THE government of President Corazon Aquino, hoping to crush a communist insurgency in the Philippines by 1992, has sanctioned the banding together of new anti-communist groups. The first congress of the dozen or more groups was held last week, uniting under an umbrella organization named the National Alliance for Democracy (NAD). The membership, which includes armed vigilantes, was told by Defense Secretary Fidel Ramos to ``hold'' the nation's villages against communist guerrillas.
Bolstering such a civilian force is part of the military's shift away from gun battles with insurgents to political warfare, thus mirroring communist tactics. Mr. Ramos enlisted NAD to roll back popular support for the Communist Party of the Philippines (CPP).
Ramos described the relationship between the military and NAD as ``synergistic.''
Many NAD leaders, themselves former communist party members, have recently joined Army officers in giving anti-communist lectures to villagers.
NAD leaders see their purpose as countering communist propaganda, helping the government eradicate that movement, and monitoring the spending of government money on projects in rebel-infested areas. Many members have asked the military for weapons, partly to protect themselves from communist guerrilla attacks.
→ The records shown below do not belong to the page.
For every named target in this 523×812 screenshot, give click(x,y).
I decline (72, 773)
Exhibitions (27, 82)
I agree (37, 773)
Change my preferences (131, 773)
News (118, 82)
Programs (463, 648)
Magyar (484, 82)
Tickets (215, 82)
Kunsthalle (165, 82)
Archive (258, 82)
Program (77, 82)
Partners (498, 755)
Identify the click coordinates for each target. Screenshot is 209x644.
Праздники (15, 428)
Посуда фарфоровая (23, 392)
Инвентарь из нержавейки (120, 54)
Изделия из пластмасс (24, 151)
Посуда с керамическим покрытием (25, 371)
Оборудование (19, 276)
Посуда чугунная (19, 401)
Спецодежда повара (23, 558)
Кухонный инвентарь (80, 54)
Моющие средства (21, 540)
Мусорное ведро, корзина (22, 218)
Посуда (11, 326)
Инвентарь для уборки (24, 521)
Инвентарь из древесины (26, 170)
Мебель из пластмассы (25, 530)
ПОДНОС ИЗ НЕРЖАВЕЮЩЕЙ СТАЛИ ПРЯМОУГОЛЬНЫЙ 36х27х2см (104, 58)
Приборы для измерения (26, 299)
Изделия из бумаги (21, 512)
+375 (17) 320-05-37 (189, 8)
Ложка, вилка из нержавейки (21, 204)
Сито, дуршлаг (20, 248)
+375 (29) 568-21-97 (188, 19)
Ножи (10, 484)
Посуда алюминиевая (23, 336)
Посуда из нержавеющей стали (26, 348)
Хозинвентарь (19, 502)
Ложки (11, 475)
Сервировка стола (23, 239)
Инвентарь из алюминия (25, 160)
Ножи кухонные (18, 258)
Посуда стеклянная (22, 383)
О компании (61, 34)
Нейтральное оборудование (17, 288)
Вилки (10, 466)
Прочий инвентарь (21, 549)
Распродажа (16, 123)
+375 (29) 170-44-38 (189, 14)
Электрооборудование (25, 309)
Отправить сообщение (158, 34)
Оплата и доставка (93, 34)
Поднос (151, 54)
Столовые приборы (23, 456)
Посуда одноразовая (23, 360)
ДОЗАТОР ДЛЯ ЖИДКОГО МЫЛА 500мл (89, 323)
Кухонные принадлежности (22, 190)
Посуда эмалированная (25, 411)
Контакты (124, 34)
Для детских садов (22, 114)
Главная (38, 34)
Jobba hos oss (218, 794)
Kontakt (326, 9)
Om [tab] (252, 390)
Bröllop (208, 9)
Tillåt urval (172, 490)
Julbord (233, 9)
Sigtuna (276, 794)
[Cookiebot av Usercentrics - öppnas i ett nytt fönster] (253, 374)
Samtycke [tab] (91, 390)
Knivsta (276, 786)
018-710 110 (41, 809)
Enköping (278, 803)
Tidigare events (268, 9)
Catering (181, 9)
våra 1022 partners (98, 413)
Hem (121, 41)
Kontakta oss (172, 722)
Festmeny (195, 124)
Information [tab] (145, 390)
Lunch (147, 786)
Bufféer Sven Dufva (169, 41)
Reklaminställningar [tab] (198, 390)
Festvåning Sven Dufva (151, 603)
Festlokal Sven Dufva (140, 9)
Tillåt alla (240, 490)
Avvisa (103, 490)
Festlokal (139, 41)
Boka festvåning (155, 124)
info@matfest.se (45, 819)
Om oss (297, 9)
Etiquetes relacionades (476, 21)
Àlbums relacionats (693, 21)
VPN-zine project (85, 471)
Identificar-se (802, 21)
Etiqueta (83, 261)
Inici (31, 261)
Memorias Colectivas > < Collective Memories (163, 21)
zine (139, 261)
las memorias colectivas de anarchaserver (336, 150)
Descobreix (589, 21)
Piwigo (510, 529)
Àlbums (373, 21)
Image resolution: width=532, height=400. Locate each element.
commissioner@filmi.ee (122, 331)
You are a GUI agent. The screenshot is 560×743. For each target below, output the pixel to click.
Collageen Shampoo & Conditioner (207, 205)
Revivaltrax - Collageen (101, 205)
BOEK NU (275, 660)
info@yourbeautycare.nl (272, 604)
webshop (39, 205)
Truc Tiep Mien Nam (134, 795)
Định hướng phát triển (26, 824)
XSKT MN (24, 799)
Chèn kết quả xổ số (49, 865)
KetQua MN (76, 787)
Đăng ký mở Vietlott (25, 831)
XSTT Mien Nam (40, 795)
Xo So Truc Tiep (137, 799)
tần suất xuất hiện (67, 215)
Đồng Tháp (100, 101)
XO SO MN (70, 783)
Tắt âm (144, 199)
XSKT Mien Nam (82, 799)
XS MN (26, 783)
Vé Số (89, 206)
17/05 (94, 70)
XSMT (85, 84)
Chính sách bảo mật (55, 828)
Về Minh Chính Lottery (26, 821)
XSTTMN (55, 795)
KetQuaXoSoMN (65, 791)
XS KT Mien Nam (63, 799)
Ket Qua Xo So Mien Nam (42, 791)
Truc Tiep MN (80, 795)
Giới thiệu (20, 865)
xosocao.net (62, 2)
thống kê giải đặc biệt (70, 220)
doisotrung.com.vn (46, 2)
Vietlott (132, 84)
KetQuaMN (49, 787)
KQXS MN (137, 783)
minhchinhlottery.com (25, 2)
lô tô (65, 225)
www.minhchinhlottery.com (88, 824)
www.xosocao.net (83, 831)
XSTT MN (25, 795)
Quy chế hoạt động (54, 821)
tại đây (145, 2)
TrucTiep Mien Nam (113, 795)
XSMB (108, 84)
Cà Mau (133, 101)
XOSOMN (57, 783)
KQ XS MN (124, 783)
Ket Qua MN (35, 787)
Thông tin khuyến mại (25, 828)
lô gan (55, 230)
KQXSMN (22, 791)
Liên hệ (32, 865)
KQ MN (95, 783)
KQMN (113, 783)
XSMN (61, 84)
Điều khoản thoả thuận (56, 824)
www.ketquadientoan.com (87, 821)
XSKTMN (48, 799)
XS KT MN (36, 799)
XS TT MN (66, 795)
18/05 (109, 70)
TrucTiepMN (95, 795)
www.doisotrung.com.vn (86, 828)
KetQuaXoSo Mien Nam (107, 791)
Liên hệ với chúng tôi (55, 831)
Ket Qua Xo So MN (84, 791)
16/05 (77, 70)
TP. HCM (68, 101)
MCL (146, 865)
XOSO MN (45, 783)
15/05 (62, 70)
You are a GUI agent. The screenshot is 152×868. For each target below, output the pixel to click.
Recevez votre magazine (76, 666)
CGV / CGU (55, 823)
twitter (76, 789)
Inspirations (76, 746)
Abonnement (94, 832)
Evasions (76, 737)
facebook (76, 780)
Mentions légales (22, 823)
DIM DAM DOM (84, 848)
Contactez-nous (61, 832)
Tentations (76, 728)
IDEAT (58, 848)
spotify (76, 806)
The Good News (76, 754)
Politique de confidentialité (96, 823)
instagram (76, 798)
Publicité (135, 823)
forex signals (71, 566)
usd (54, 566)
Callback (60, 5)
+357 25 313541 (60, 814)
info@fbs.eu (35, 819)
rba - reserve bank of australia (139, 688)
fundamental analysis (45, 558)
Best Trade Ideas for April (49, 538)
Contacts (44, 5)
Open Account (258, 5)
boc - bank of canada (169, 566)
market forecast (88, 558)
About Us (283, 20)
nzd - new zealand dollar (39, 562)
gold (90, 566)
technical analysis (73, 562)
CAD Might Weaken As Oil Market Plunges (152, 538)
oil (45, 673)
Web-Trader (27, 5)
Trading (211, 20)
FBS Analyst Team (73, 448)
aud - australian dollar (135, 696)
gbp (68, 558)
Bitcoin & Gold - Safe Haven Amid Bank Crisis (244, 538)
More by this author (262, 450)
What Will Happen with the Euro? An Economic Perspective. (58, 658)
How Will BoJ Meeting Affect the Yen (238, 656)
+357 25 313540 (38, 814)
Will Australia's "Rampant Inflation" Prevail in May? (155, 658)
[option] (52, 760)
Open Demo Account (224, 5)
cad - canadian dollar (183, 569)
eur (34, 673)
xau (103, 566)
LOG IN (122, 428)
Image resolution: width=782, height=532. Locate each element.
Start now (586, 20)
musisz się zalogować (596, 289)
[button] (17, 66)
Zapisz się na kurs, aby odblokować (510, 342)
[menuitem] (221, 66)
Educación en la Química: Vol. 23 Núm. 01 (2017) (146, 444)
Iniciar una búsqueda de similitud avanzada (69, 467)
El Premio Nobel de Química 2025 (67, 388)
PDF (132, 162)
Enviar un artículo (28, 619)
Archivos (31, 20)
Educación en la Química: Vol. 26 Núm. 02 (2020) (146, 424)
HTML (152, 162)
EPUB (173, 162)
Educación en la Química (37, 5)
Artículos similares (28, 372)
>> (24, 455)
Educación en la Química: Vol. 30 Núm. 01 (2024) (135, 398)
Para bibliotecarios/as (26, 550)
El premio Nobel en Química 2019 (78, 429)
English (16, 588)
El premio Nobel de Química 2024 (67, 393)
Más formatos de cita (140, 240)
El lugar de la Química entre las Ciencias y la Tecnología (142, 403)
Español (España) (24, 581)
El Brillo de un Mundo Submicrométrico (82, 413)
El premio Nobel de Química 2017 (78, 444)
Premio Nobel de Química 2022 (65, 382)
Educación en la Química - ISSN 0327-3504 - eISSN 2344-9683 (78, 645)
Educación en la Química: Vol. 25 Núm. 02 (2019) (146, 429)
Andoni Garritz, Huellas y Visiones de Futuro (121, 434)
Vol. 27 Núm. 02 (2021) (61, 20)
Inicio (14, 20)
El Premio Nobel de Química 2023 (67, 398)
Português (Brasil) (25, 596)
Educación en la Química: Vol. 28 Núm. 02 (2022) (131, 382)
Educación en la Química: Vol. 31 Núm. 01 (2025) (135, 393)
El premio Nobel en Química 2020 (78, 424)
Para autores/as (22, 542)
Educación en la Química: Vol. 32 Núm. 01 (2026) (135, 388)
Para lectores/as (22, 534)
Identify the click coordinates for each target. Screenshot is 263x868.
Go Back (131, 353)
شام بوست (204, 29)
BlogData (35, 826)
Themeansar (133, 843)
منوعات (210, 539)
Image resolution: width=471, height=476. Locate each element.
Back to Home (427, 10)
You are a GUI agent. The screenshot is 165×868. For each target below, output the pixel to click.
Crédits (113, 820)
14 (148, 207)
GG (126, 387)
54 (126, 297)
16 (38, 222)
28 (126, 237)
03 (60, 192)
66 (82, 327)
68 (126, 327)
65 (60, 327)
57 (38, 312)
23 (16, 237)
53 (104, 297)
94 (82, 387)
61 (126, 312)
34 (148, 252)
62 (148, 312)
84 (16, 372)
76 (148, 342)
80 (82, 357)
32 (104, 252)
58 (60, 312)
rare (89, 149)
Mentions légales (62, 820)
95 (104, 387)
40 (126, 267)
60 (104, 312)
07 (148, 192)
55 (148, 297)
One new anti-communist tactic is organizing ``anti-rallies,'' or street protests to counter leftist demonstrations. NAD also plans to provide ``intelligence'' on the guerrillas.
``Too many Filipinos support the communists without really understanding communism,'' says NAD chairman Cerge Remonde. He says he changed his first name from Serge ``because it sounded Russian.''
NAD receives part of its money from large businesses which use the anti-communist leaders to counter strikes led by the nation's most radical union federation, the May 1st Movement. The May 1st Movement has been described as a communist front by the founder of the CPP, Jose Sison.
NAD includes the country's strongest anti-communist vigilante group, Alsa Masa (which means ``masses' uprising''), in the southern city of Davao. Alsa Masa has been permitted to be armed by the military even though it faces accusations of committing human rights violations. Such vigilante groups became popular after the 1986 ouster of President Ferdinand Marcos and the decline of the CPP.
Other NAD groups, some with religious backing, include the Red-Alert Christian Ministry, Catholic Action to Love the Communists, and People's Alliance against Communism. Members often refer to themselves as ``crusaders.''
Some of the groups are openly anti-Aquino or anti-Catholic in this largely Catholic country.
A Communist Party document last July admitted that ``a number of the people may be lured into joining the ``counterinsurgency.''
NAD leaders claim the group has several million members among the 57 million Filipinos.
The alliance's member groups have the potential to be used by politicians. A number of anti-Aquino politicians have tried to use an anti-communist theme to rally support, but so far have failed as President Aquino herself becomes more hardline anti-communist.
Ramos, a former military chief of staff and a hero of the revolt against Marcos, was introduced at NAD's congress ``as the next president of the Philippines.''
``You have to show the rest of the country that the citizens can be organized,'' Ramos told NAD.
``This is the worst time to be a communist rebel,'' the defense secretary added.